Coexpression modules.

Adaptation of organisms to environmental change may be facilitated by the creation of new genes. New genes without homologs in other lineages are known as taxonomically-restricted orphan genes and may result from divergence or de novo formation. Previously, we have extensively characterized the evolution and origin of such orphan genes in the nematode model organism Pristionchus pacificus. Here, we employ large-scale transcriptomics to establish potential functional associations and to measure the degree of transcriptional plasticity among orphan genes. Specifically, we analyzed 24 RNA-seq samples from adult P. pacificus worms raised on 24 different monoxenic bacterial cultures. Based on coexpression analysis, we identified 28 large modules that harbor 3,727 diplogastrid-specific orphan genes and that respond dynamically to different bacteria. These coexpression modules have distinct regulatory architecture and also exhibit differential expression patterns across development suggesting a link between bacterial response networks and development. Phylostratigraphy revealed a considerably high number of family- and even species-specific orphan genes in certain coexpression modules. This suggests that new genes are not attached randomly to existing cellular networks and that integration can happen very fast. Integrative analysis of protein domains, gene expression and ortholog data facilitated the assignments of biological labels for 22 coexpression modules with one of the largest, fast-evolving module being associated with spermatogenesis. In summary, this work presents the first functional annotation for thousands of P. pacificus orphan genes and reveals insights into their integration into environmentally responsive gene networks.

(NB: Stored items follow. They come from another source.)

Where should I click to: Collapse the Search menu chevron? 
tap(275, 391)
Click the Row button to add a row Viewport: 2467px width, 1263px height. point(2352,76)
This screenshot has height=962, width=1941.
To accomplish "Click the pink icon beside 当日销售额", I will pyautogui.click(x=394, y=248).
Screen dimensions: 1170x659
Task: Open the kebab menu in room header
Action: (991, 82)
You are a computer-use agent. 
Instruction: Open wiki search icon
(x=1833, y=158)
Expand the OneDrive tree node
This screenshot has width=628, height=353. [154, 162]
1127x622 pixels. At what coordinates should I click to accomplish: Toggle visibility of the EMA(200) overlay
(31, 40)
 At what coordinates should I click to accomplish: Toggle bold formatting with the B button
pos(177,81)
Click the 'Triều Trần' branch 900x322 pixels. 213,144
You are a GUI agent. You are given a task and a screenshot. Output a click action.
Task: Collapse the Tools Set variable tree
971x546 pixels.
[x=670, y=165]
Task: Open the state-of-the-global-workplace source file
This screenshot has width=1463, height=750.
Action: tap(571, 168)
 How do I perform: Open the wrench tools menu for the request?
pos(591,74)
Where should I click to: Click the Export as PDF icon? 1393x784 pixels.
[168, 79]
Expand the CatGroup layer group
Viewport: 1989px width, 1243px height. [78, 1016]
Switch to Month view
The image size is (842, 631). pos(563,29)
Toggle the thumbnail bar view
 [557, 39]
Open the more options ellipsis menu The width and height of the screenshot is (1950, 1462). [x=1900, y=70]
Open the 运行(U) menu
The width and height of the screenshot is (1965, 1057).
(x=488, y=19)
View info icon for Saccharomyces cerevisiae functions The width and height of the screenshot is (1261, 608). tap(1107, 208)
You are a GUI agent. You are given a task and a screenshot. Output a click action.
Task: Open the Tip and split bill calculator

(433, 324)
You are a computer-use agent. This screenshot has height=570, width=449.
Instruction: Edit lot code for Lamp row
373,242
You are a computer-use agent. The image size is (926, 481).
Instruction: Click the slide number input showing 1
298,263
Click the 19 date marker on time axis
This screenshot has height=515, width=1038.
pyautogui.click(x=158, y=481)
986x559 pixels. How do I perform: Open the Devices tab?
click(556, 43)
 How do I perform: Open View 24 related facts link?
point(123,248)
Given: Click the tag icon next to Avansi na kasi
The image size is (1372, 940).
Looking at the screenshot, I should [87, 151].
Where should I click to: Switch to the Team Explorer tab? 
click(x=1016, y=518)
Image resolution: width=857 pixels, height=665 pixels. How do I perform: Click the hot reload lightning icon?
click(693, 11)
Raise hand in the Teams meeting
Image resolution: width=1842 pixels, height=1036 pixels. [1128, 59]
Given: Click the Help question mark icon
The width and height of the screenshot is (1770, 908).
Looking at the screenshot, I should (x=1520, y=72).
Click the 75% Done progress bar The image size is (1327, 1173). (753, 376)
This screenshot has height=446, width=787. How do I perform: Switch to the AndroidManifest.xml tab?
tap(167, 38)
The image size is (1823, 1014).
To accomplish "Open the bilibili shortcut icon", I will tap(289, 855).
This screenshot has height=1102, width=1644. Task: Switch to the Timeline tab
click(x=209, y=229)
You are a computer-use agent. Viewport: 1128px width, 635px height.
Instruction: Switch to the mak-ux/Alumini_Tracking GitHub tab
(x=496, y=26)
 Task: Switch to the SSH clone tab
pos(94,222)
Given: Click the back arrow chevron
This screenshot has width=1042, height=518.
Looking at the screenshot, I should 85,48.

生物体应对环境变化的适应性，可通过新基因的生成而得到促进。在其他演化支中无同源基因的新基因，被称为分类限制型孤儿基因（taxonomically-restricted orphan genes），这类基因可由趋异演化或从头起源产生。此前，我们已对模式线虫物种太平洋小杆线虫（Pristionchus pacificus）中的这类孤儿基因的演化与起源进行了全面解析。本研究借助大规模转录组学（transcriptomics）技术，明确孤儿基因间潜在的功能关联，并量化其转录可塑性程度。具体而言，我们分析了24份RNA测序（RNA-seq）样本，这些样本取自以24种不同单菌培养物饲养的成年太平洋小杆线虫。基于共表达分析，我们鉴定出28个大型共表达模块，其中包含3727个双胃线虫科特异性孤儿基因，且这些模块可随不同细菌环境呈现动态响应。这些共表达模块具有独特的调控架构，且在不同发育阶段呈现差异表达模式，这提示细菌响应网络与发育过程之间存在关联。系统发生地层分析法（phylostratigraphy）结果显示，在部分共表达模块中，存在数量可观的科特异性甚至种特异性孤儿基因。这表明新基因并非随机整合至现有的细胞网络中，且其整合过程可快速完成。通过对蛋白质结构域、基因表达及直系同源数据的整合分析，我们为22个共表达模块赋予了生物学功能注释；其中体量最大、演化最快的模块之一与精子发生过程相关。综上，本研究首次为数千个太平洋小杆线虫孤儿基因提供了功能注释，并揭示了其整合至环境响应基因网络的相关机制。